Magnesium has numerous effects on the nervous system, and other mechanisms, including the inhibition of voltage-gated calcium channels, connexin channels, and other ion channels, can be involved in the prevention of migraine (Hoffmann and Charles 2018). Based on the evidence, magnesium was strongly recommended by the Canadian Headache Society in migraine prophylaxis. The Swiss Headache Society also suggests magnesium to children and pregnant women with migraine (Pringsheim, Davenport et al. 2012).
In a crossover study conducted by Karimi et al., the comparison of efficacy between magnesium oxide and sodium valproate was carried out for migraine prophylaxis. The results showed that 500 mg/day magnesium has comparable efficacy to 400 mg/day valproate in migraine prophylaxis (Karimi, Razian et al. 2019). However, the obtained results of the present study showed that valproate was significantly more effective than magnesium in the reduction of migraine frequency and severity, duration of attacks, pain killer number as well as the MIDAS and HIT scores.

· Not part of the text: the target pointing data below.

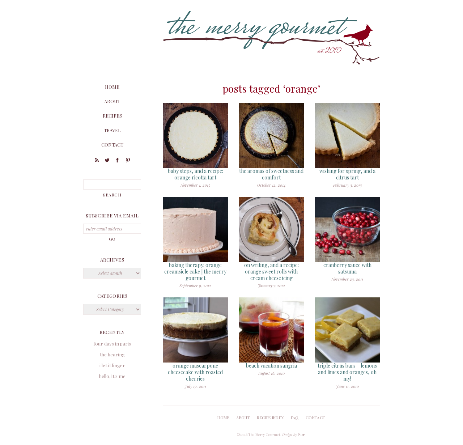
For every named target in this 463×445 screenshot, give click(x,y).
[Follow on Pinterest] (128, 161)
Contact (112, 144)
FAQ (295, 417)
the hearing (112, 354)
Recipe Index (270, 417)
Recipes (112, 116)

According to the literature, it was shown that the addition of magnesium to valproic acid in magnesium valproate can reduce calcium ion conductance efficiently, activate the Na+/K+ ion pump, and modulate the NMDA receptors of the neuronal membrane, compared to valproate alone in epilepsy (Canger and Guidolin 2000). Animal studies also demonstrated that magnesium enhances the anticonvulsant potential of a subprotective dose of valproic acid in pentylenetetrazol-treated rats by the improvement of redox balance and modulation of some brain excitatory amino acids, such as aspartate, asparagine, and glycine (Safar, Abdallah et al. 2010).

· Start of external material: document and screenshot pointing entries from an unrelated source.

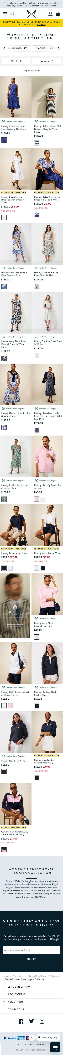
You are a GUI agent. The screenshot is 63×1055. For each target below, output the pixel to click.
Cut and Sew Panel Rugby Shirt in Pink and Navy (14, 833)
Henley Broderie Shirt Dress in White (48, 343)
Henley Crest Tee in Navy (14, 553)
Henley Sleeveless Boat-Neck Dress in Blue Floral (14, 127)
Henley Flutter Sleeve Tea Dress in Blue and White (47, 198)
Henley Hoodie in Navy (13, 760)
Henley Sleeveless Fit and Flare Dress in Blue (14, 274)
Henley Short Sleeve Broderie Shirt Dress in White (12, 199)
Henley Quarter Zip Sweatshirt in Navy (44, 761)
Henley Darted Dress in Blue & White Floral (15, 415)
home (5, 976)
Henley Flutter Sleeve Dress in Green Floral (15, 486)
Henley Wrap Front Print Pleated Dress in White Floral (13, 344)
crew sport (18, 976)
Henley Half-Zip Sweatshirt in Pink (48, 486)
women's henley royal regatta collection (24, 979)
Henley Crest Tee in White (47, 553)
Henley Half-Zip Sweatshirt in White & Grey (15, 693)
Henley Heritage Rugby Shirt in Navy (46, 693)
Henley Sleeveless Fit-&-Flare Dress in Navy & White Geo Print (48, 416)
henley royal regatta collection (43, 976)
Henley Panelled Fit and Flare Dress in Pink (46, 274)
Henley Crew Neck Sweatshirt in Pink (43, 624)
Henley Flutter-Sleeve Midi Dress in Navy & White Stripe (47, 129)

It should be noted that epilepsy and migraine have some similar pathophysiological mechanisms, including the imbalance between GABA-mediated inhibition, excitatory glutamate-mediated transmission, as well as the abnormal function of voltage-gated sodium and calcium channels (Shahien and Beiruti 2012). The results of in vitro studies demonstrated that magnesium improves valproic acid efficacy against 4-aminopyridine-induced ictal activity (Fueta, Siniscalchi et al. 1995). The findings of the present clinical study also confirmed this idea and indicated that a combination of magnesium and low-dose valproate (200 mg) have appropriate efficacy in migraine prophylaxis without any reported exacerbation of side effects.

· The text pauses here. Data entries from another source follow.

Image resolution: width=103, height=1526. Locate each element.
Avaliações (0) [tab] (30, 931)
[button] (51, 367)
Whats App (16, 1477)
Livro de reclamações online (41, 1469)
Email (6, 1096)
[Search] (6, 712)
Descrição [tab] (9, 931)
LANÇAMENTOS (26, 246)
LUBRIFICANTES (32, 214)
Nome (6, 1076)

Some participants in this study did not contribute to blood sampling. Lack of complete data about serum magnesium level limits our analysis about studying the correlation between serum levels of magnesium and the efficacy of treatment in three groups. Furthermore, adverse effects assessment during the study was not carried out completely due to faulty reports so the precise analysis was impossible.